• **DATA EXTRACT**
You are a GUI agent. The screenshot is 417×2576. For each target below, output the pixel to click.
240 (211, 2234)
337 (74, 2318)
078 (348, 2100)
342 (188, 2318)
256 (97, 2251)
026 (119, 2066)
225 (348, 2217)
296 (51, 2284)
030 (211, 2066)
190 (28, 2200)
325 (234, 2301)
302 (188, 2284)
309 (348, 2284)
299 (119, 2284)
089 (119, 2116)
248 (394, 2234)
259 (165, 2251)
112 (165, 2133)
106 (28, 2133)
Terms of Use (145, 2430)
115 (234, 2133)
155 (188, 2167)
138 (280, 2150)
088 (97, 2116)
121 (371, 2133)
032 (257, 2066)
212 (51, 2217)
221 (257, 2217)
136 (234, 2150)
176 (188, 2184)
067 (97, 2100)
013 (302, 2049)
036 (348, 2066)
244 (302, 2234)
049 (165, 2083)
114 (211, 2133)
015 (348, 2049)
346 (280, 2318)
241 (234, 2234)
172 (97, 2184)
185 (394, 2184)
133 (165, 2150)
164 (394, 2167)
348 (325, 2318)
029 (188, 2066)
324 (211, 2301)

• **WORK TO BE COMPLETED**
Output all of the data exactly as given.

• **TASK OUTPUT**
You are a GUI agent. The screenshot is 417×2576. For each target below, output the pixel to click.
240 (211, 2234)
337 (74, 2318)
078 (348, 2100)
342 (188, 2318)
256 (97, 2251)
026 (119, 2066)
225 (348, 2217)
296 (51, 2284)
030 (211, 2066)
190 (28, 2200)
325 (234, 2301)
302 (188, 2284)
309 (348, 2284)
299 (119, 2284)
089 (119, 2116)
248 (394, 2234)
259 (165, 2251)
112 (165, 2133)
106 (28, 2133)
Terms of Use (145, 2430)
115 (234, 2133)
155 (188, 2167)
138 (280, 2150)
088 (97, 2116)
121 (371, 2133)
032 (257, 2066)
212 (51, 2217)
221 (257, 2217)
136 (234, 2150)
176 (188, 2184)
067 (97, 2100)
013 (302, 2049)
036 (348, 2066)
244 (302, 2234)
049 (165, 2083)
114 (211, 2133)
015 (348, 2049)
346 (280, 2318)
241 (234, 2234)
172 (97, 2184)
185 (394, 2184)
133 (165, 2150)
164 (394, 2167)
348 (325, 2318)
029 (188, 2066)
324 (211, 2301)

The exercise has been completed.